Lines from the one containing "itisREVIEWED.com (135, 2443)" through the last line of the data are to be repeated word for word, both ends included.

----

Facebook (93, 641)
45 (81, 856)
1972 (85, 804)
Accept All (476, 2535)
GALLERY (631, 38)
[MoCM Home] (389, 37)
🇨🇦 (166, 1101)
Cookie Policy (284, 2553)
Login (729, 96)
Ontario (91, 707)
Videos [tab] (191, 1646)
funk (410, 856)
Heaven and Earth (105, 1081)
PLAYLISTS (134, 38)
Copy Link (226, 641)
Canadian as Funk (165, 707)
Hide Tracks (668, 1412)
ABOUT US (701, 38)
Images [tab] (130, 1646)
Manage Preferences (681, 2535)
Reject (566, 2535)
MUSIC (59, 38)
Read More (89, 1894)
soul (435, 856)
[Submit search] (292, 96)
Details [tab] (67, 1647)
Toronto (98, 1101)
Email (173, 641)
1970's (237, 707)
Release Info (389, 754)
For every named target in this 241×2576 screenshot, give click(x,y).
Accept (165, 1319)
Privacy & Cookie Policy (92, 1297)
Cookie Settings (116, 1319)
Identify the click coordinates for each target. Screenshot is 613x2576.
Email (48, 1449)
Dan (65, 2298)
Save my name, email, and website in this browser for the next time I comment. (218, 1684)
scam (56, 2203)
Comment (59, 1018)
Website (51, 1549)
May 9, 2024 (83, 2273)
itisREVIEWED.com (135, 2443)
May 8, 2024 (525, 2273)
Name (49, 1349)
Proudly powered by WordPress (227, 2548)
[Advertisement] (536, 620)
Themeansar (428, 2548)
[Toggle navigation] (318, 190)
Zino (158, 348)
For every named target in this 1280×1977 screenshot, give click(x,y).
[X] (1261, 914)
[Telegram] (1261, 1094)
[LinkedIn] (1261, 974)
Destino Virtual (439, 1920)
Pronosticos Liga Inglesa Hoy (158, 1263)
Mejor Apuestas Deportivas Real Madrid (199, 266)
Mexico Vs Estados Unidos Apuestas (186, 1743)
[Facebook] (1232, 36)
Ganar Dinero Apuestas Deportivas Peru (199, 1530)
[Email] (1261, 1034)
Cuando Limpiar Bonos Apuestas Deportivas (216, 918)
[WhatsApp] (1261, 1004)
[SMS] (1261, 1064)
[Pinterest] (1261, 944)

----

◆ Solved exercise
itisREVIEWED.com (135, 2443)
May 8, 2024 (525, 2273)
Name (49, 1349)
Proudly powered by WordPress (227, 2548)
[Advertisement] (536, 620)
Themeansar (428, 2548)
[Toggle navigation] (318, 190)
Zino (158, 348)
For every named target in this 1280×1977 screenshot, give click(x,y).
[X] (1261, 914)
[Telegram] (1261, 1094)
[LinkedIn] (1261, 974)
Destino Virtual (439, 1920)
Pronosticos Liga Inglesa Hoy (158, 1263)
Mejor Apuestas Deportivas Real Madrid (199, 266)
Mexico Vs Estados Unidos Apuestas (186, 1743)
[Facebook] (1232, 36)
Ganar Dinero Apuestas Deportivas Peru (199, 1530)
[Email] (1261, 1034)
Cuando Limpiar Bonos Apuestas Deportivas (216, 918)
[WhatsApp] (1261, 1004)
[SMS] (1261, 1064)
[Pinterest] (1261, 944)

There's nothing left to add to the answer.